The nerdiest guys you'll ever meat beat the shit out of you with walls of sound. And frankly, I think it's time to talk about it.

Big Black was a Chicago noise rock band founded in the early 1980s by Steve Albini, a person who has been hated or respected for most of his career. Originally from Missoula, Montana, Albini moved to Evanston, Illinois for University. As it happened, he eventually became immersed in the Chicago punk scene, populated by bands like Naked Raygun, Rites of the Accused, and The Effigies.

In 1982, Steve put out the first proper Big Black release, the Lungs EP. Recorded entirely by himself in his house, this record is more a prototype for what the band would be about: pressurized bass lines and mechanized beats, for one. But most of all, ground-scraping, cement mixer guitars are firstly of note. Venemous, though diluted testimonials of American despair ("I'm a steel worker, I kill what I eat," "Then comes the crack / And everything falls apart / Then comes the pull / Then she dies") set the tone significantly.

I find Lungs to be one of the most reductionistic forms of college rock out there; I'm a fan of that, actually. However, Bulldozer, on the other hand, very nearly is one of the band's most fully-realized manifestations. Another EP, Naked Raygun vocalist Jeff Pezzati and Santiago Durango, former guitarist for Naked Raygun, are appended as long-term and full-time members, respectively. Roland - the drum machine - stayed on, though Pat Byrne of Urge Overkill was brought in for recording.

So much of the fat has been trimmed for this release. A permanent bassist and a more guitarist-like guitarist play off of Albini's wrath and freestyle rhythmic surgery beautifully. Especially do I find that more guitarist-like guitarist, Santiago Durango, to be so much of why the band could gel. It's like adding a bit of water to a sauce about to burn, the wok smoking like a brick of fireworks on-stage, onions curling at that critical point between "too firm" or "too soft." That must be the value of a real rhythm guitarist: good stir-fry.

Fluidity is a good way to capture this era of the band: still raucous, though with a sense of harmonic interplay (no less a sense of harmony), grinding faster with more intention and will. And then there's the lyrical element, which has received a massive overhaul. A lot of Bulldozer focuses on Albini's adolescence and overall life experience in the sticks. Imagery of redneck teenagers killing slaughter cows out of boredom, Indiana towns that kill birds with poisoned corn, and a dog trained to attack black people are all delivered with a "believe it or not" cadence. Our vocalist not only sounds more confident here, but also found his niche that still not many other bands have done thematically.

Next is the Racer-X EP, named after the character from the Speed Racer cartoon/anime. The character is referenced here to describe a racecar driver addicted to amphetamines, hence "He's just a regular guy / Racer X got a need / Come on Pops / I need a little more speed." More of the same characteristics with the prior release apply here, minus Pat Byrne.
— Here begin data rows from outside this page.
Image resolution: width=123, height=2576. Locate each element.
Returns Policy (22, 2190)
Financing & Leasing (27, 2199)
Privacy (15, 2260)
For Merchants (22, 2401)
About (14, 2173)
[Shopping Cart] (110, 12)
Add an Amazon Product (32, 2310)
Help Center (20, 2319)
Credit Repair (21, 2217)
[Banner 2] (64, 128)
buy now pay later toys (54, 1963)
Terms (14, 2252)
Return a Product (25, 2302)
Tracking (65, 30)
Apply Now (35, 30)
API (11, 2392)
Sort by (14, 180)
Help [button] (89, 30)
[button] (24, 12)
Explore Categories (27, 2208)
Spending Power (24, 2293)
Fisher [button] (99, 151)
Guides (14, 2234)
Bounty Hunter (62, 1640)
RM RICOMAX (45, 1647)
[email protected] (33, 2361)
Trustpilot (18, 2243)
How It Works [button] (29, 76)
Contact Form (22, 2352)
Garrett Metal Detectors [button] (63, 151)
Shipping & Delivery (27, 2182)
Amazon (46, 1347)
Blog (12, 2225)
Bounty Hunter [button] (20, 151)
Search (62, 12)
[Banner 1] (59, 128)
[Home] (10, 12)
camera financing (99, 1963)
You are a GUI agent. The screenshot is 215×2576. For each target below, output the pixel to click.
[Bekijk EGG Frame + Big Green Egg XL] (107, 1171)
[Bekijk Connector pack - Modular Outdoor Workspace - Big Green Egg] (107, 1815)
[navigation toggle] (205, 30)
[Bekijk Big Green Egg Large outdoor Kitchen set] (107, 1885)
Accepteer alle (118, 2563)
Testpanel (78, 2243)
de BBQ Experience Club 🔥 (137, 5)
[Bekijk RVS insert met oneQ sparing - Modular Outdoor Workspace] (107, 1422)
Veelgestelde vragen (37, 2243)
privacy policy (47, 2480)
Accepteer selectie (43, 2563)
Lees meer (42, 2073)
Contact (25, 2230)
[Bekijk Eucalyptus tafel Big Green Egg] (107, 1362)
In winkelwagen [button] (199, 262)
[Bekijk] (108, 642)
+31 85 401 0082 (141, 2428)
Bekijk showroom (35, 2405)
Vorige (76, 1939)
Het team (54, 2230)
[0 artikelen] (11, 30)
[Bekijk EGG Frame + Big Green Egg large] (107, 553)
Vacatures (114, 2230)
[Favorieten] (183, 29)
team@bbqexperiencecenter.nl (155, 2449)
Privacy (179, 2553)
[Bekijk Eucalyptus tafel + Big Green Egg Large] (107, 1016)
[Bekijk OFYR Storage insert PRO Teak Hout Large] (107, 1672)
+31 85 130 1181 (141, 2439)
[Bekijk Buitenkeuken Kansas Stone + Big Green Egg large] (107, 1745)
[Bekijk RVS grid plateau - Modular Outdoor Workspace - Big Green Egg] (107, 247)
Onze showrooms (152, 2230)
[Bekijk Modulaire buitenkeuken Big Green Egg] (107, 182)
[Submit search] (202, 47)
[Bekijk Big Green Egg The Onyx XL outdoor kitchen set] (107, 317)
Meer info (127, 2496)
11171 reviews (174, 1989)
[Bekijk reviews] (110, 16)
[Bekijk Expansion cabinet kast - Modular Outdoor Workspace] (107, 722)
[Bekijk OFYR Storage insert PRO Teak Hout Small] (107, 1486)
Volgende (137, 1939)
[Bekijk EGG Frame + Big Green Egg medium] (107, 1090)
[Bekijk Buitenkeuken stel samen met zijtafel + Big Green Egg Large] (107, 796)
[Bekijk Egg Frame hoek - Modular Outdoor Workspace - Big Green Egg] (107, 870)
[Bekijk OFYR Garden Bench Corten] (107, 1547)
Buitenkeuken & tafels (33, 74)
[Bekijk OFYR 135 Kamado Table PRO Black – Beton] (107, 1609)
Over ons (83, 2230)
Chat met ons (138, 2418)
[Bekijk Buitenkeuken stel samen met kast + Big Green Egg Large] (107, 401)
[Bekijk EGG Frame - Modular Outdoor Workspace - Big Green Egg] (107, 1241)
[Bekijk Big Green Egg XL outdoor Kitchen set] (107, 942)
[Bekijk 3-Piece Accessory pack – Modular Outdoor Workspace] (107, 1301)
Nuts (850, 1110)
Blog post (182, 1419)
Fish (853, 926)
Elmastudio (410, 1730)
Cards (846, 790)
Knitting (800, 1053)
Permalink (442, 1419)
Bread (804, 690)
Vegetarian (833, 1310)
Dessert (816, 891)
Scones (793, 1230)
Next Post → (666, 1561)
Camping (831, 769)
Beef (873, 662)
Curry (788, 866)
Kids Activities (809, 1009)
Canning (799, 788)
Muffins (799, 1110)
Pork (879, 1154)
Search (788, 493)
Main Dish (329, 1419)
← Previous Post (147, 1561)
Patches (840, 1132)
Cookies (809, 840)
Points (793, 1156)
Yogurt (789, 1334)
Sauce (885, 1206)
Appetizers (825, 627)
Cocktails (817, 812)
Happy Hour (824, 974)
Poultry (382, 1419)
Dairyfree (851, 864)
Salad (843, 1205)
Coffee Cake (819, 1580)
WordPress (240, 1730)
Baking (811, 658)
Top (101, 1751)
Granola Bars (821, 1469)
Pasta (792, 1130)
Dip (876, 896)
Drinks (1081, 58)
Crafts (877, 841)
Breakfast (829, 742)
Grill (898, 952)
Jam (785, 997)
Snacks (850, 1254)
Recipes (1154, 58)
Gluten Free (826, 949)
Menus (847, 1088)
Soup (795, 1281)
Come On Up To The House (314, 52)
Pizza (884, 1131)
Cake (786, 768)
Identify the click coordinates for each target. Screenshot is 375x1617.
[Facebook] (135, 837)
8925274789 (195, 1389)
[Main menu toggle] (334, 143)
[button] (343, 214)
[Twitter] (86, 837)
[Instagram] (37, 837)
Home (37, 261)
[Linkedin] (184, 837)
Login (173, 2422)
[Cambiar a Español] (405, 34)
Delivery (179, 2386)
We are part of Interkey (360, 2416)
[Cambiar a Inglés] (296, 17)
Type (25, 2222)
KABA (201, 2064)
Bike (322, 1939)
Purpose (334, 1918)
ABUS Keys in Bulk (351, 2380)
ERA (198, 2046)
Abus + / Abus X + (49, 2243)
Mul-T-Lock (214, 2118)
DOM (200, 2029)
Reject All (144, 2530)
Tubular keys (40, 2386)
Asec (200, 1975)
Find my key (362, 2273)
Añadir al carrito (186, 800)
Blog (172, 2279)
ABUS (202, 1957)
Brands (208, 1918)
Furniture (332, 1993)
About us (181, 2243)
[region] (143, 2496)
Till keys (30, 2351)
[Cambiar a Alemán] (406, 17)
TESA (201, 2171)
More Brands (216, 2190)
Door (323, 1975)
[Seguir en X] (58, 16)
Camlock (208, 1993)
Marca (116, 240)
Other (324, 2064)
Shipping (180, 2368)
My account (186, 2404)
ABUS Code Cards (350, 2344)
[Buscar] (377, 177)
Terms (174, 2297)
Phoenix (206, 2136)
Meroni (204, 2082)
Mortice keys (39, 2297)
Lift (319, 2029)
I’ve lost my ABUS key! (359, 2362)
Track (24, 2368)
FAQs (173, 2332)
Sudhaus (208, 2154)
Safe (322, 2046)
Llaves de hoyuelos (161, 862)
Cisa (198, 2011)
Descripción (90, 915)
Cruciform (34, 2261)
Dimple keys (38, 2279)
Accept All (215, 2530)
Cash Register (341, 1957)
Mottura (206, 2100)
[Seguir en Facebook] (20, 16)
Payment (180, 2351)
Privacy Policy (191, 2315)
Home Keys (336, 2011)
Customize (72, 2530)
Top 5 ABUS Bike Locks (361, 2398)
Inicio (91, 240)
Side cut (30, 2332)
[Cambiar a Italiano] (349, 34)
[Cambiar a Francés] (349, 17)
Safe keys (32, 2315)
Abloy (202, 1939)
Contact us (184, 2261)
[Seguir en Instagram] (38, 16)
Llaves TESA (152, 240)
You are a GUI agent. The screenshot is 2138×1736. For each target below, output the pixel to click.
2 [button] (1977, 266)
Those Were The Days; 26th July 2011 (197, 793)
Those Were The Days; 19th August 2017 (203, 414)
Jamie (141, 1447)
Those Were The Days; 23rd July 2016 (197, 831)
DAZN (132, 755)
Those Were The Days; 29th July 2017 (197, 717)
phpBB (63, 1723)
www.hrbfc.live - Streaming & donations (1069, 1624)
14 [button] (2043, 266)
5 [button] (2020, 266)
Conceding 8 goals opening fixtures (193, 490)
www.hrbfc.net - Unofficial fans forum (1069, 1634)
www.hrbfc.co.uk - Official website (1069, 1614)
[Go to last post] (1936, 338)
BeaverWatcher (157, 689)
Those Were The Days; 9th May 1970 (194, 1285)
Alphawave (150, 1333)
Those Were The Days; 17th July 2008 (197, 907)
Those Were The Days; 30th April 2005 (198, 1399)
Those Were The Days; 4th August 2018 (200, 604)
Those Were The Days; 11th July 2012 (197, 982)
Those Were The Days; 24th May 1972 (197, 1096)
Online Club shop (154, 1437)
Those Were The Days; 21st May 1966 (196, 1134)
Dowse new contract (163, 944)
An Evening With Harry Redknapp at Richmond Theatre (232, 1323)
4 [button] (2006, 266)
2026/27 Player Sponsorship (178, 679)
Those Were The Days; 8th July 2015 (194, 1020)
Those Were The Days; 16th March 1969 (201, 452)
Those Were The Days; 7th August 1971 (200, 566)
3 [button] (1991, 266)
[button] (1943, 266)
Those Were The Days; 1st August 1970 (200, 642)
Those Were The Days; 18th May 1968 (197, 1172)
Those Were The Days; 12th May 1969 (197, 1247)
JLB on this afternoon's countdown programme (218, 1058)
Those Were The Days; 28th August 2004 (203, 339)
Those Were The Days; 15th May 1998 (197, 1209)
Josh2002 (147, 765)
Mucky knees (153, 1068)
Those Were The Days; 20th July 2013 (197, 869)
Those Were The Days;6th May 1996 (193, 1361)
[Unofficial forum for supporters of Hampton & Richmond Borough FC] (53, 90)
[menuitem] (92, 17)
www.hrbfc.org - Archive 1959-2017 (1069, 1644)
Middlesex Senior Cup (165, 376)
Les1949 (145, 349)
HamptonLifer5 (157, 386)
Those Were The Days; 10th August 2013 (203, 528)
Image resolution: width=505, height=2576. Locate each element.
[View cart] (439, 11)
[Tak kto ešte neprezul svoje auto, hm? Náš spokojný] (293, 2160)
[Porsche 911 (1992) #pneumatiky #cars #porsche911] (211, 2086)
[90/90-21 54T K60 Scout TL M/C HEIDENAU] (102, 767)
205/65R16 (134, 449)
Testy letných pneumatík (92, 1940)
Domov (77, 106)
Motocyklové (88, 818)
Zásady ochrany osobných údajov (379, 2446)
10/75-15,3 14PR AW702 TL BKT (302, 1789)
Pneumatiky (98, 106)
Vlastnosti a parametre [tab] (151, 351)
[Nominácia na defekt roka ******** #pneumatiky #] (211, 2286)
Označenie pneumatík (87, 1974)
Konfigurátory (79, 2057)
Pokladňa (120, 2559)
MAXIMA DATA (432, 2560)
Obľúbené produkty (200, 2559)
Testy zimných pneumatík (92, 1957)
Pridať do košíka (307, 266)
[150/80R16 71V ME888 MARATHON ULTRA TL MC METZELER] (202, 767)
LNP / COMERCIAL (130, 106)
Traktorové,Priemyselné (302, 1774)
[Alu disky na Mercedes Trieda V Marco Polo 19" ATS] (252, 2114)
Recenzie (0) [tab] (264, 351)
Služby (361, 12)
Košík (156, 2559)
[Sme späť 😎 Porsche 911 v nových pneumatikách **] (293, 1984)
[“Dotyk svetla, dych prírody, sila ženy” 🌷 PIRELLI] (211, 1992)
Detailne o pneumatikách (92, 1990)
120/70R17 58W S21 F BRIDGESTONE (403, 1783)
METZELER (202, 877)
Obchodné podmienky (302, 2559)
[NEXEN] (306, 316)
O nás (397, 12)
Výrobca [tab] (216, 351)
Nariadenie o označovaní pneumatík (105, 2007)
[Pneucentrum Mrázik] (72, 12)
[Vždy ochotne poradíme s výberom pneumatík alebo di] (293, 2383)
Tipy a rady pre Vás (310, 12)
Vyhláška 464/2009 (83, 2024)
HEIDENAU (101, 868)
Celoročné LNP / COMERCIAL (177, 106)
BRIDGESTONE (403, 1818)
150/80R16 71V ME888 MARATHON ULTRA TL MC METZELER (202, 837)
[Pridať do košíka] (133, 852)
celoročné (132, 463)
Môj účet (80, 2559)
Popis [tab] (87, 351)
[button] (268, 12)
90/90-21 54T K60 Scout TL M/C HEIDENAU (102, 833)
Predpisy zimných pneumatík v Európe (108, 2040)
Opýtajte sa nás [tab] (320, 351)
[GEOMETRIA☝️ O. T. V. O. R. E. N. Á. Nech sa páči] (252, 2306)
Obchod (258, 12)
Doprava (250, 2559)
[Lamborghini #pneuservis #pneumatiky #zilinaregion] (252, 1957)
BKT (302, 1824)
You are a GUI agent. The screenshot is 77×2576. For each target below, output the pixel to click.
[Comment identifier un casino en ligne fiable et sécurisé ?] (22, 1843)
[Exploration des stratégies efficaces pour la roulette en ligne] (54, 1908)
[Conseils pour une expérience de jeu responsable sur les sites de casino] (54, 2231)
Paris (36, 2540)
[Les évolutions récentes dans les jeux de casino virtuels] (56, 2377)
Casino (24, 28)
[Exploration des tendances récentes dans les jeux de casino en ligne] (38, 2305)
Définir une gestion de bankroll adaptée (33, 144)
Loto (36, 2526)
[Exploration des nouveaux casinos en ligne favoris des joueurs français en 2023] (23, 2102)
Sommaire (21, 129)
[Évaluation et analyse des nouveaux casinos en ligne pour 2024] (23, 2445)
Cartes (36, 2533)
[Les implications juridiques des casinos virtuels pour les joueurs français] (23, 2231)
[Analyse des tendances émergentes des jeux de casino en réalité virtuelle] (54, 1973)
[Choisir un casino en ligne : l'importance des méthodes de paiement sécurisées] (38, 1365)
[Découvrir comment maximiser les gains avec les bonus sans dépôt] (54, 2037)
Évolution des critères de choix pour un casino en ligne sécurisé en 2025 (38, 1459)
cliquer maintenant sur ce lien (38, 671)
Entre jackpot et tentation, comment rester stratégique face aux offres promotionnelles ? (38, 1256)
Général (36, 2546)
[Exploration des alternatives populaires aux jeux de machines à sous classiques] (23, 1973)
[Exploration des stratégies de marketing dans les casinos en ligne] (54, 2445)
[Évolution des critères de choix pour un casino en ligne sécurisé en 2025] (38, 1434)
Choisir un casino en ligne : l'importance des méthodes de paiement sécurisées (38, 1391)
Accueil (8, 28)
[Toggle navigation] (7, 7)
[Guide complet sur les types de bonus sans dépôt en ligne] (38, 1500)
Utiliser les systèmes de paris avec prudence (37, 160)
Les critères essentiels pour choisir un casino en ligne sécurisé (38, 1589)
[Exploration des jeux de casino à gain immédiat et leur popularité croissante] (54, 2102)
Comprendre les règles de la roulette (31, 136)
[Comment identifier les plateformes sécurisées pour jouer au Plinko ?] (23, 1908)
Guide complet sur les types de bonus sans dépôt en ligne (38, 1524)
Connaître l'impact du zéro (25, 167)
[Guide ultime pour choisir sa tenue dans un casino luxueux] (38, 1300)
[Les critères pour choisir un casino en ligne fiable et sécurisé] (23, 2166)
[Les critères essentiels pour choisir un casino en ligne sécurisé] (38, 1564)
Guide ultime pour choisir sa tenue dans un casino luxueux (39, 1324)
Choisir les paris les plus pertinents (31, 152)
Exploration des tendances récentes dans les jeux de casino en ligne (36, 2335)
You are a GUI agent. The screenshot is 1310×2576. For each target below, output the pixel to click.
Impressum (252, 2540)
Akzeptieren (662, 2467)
Though, the lack of a live drum overlay does not dampen the experience. If anything, the tonal character of the raw band itself may be reinforced. Overall, it's more speed and the kind of noises you'd hear in your dad's garage, not to mention culture rot. It's great, and there's also an awesome James Brown cover to top it all off.

Thus ends the Jeff Pezzati phase of the band, at least. Hereon, Dave Riley was brought in for bass duties. Tonally, I don't know that I could imagine a better fit. Riley added a much more direct funk influence to a band that was already funky. This seems tangentially related to his engineering experience for Parliament/Funkadelic.

The result of this new pairing is Atomizer, a god-honest LP. I said earlier that the previous two EPs were the band at full force, and I still stand by that, insofar that the force is angled a bit differently here. Would it be fair to call this album-oriented rock? That has nothing to do with the tonal character of the music. If anything, this point in their lifespan just clarifies and shows full control of their ability to interweave spastic funk rhythms with the tectonic weight of their instruments. That this is delivered in a full nine-song (minus a live track) record is delicious.

You might've picked up how important middle-American, industrial decay is to this band's overall concept. "Kerosene" declares this idea like a mission statement:

I was born in this town

Live here my whole life

Probably come to die in this town

Live here my whole life

Never anything to do in this town

Live here my whole life

Never anything to do in this town

Live here my whole life

Probably learn to die in this town

Live here my whole life

Nothing to do, sit around at home

Sit around at home, stare at the walls

Stare at each other and wait till we die

Stare at each other and wait till we die

Probably come to die in this town

Live here my whole life

You get the idea, surely. Regardless, I find Atomizer's strength to be a lot of its stylistic expansion. For example, "Jordan, Minnesota" uses the band's known beligerence for off-putting tone poetry about a (debunked) pedophilia ring. Meanwhile, "Bad Houses" reflects latent post-punk tendencies, fuzzily recalling an education in Sisters of Mercy and Wire. And of course, "Kerosene" is a seven-minute-long ballad about being so fucking bored out of your skull that you burn yourself alive. It's not that these tendencies didn't exist previously, but that they seem more obvious and actionable here than previously. This is a noise rock album, for chrissakes.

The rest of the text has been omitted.